By Jeffrey Burghauser (August 2018)
The Distressed Poet, William Hogarth, 1736
[1]
Only terror’s heave
Could make the place you thought you
Knew seem tentative,
Untrue. Pound said: Make It New.
[2]
Like the Cantos, my
Newborn’s eyes contain
All of History—
But his eyes don’t strain.
[3]
Those iambics inked
Thrice within the cell
Of a villanelle
Are not quite the same:
Icing tastes distinct
(Dying wisdom says)
Whenever it is
Used to spell one’s name.
[4] Walter Pater
The Æsthete’s junction:
Conservatism
Of attention, and
Liberality of limb.
[5]
Penitents enter
The dreary Fitness Center.
They solicit God’s protection;
Every machine faces the same direction.
[6]
Since he didn’t have a son,
Whitman sang to everyone.
Only virtuosi pull
Beauty from the general.
Only the begetters of
Virtuosi master love
For one as for another.
Only God, God the Father,
Can intone to everyone,
Yes, because he has a son.
______________________
Jeffrey Burghauser is an English teacher in Columbus, Ohio.
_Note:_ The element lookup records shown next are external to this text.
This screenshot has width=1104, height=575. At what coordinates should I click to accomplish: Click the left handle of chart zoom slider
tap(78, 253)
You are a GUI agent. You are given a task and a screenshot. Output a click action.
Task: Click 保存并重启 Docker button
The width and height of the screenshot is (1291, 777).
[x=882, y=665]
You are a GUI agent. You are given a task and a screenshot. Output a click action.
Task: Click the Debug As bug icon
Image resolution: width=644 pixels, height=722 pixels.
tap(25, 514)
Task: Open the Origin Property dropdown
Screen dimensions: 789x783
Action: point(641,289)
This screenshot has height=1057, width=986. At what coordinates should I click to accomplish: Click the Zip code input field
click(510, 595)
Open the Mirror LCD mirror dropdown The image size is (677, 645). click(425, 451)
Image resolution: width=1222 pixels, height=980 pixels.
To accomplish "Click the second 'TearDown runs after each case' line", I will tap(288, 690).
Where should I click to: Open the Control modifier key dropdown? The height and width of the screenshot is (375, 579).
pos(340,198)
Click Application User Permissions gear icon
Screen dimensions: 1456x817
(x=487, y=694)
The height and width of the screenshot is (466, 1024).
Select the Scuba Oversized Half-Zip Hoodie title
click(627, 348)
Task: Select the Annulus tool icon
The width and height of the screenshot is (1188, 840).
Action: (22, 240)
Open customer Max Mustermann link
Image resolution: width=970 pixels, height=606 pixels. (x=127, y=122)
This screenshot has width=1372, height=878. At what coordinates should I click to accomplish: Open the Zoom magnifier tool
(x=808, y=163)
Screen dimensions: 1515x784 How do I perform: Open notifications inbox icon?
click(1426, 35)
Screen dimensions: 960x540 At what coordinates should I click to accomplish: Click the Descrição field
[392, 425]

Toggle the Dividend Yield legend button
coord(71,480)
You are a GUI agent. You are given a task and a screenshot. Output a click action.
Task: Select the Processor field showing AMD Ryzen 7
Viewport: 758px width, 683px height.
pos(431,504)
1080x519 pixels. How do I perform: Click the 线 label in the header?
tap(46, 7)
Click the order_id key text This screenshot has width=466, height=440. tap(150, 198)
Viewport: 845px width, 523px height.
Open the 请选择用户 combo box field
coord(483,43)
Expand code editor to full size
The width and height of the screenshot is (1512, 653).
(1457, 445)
He was educated at SUNY-Buffalo, the University of Leeds, and currently studies the five-string banjo with a focus on pre-WWII picking styles. A former artist-in-residence at the Arad Arts Project (Israel), his poems have previously appeared (or are forthcoming) in Appalachian Journal, Lehrhaus, New English Review, and Iceview (Iceland).